After changing the wheel, we took the flat tyre to the nearby Samburu Lodge and asked Abu, the one-eyed car mechanic Mick had met on a previous trip, to fix the puncture. We then headed off into Buffalo Springs again, where we encountered more reticulated giraffes, oryx antelopes, Grant’s gazelles and waterbuck.
Up in the hills we saw a beautiful big bull elephant walking towards us. We stopped the car again, and when he got close, he politely stepped off the track and walked right past our car before heading off into the bush.
Thursday, 11/12/2008: Samburu and Buffalo Springs National Reserve
This was our last full day in Samburu. First thing in the morning, we came across some fresh lion tracks on the sandy piste, but there was no sign of the beast that had made them. We found more reticulated giraffess, a herd of impala rams (with some posing nicely for us), waterbucks, dik-diks, Grant's gazelles, oryx antelopes and a group of ostriches as well as lots of different bird species.
As we knew from our previous days’ experience that the elephants come down to cross the river around mid-morning in a particular place, we headed back there. And again we were lucky! A family of elephants approached the river from the Buffalo Springs side just as we arrived. This time they entered it from the Buffalo Springs side. After some drinking and splashing, they crossed the river and headed straight towards us. Again, there were several small calves in the group, and their mums and older sisters made sure that nothing happened to them during the crossing. On our side they disappeared in a mud wallow that we couldn’t really see, but then emerged again and had good fun dusting themselves. This method of sun protection is certainly cheaper than buying sun screen factor 50+! Slowly they disappeared into the dense bush near the river to spend the next few hours feeding.

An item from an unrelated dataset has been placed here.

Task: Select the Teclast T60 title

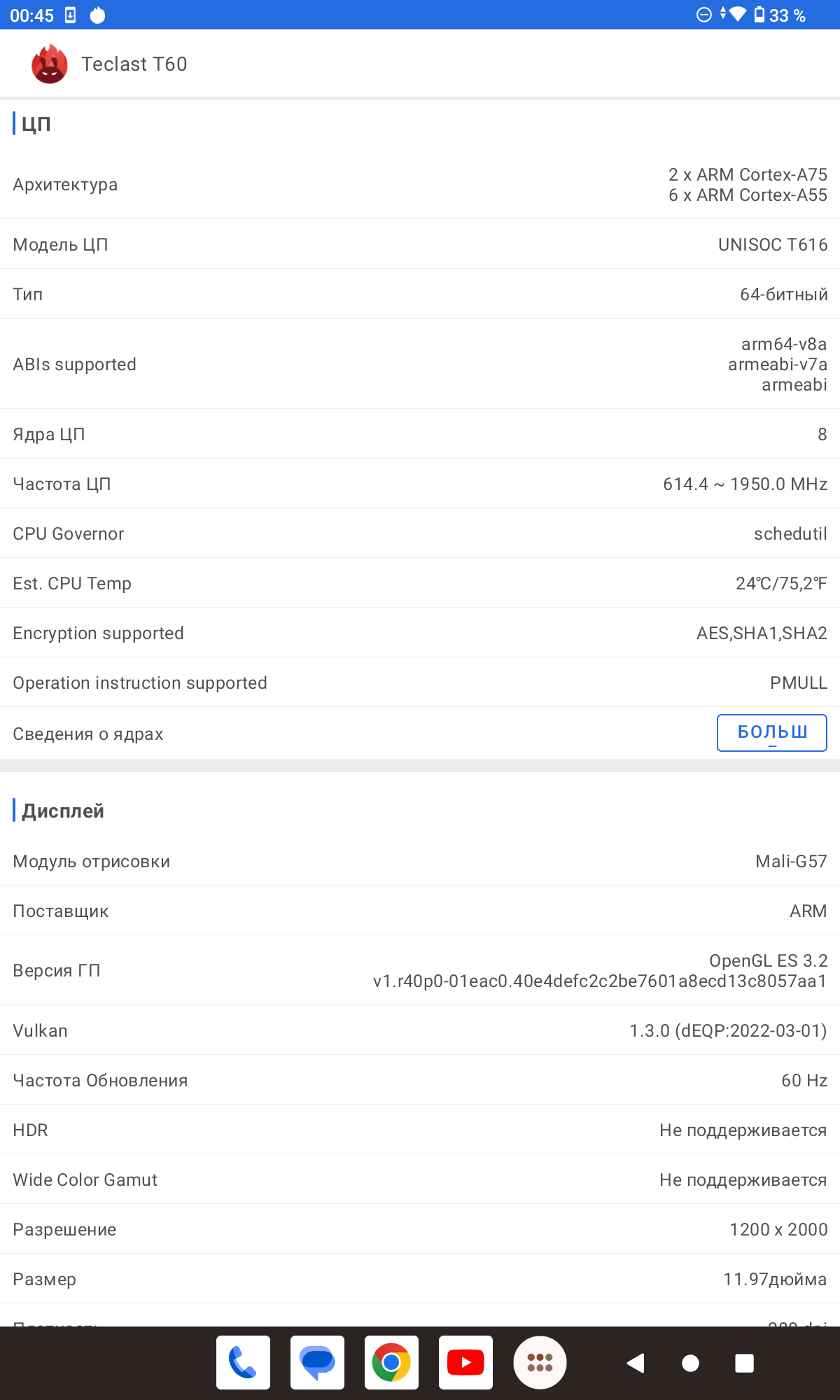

When we returned to the campsite for lunch, we found we had a visitor. A magnificent one-tusked bull elephant was feeding on the opposite riverbank, causing a bit of panic with Charles and an armed ranger, who had quickly arrived to protect us. They seemed to think that we were a bit mad getting so excited about a bull elephant close by! Much to their relief and our disappointment, the elephant decided to stay on his side of the river, munching on the branches of the trees along the riverbank. We decided to have our lunch as well, followed by a peaceful siesta.

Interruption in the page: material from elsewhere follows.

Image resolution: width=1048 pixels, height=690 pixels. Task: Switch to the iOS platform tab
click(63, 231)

The afternoon drive was again a bit quieter. As a farewell to Samburu, we drove up to the viewpoint in Buffalo Springs again and enjoyed the amazing views.
We came across another small herd of elephants on their way back into the hills, more oryx and gerenuks and a family party of dwarf mongooses that lived in a big termite mound.
At camp in the evening we reflected on our adventures, and we had to admit that we had had some amazing and absolutely unforgettable days in Samburu and Buffalo Springs. Never, even in our wildest dreams, had we thought that such incredible encounters with elephants would be possible! Apparently Samburu’s elephants are so friendly and peaceful because the people from the Samburu tribe respect them and don’t hunt them, but instead protect them. We had also seen the “Samburu Five”: reticulated giraffe, oryx antelope, Grevy’s zebra, gerenuk and Somali ostrich. And of course there was our very special close lion encounter, when we could almost touch the nose of the lion as instructed by the policeman in Isiolo on our arrival! The only animals we didn’t manage to see were cheetahs and leopards, although one leopard had a close encounter with us! He walked past our tent in the night, and the next morning we could see his footprints about two metres away from our tent entrance!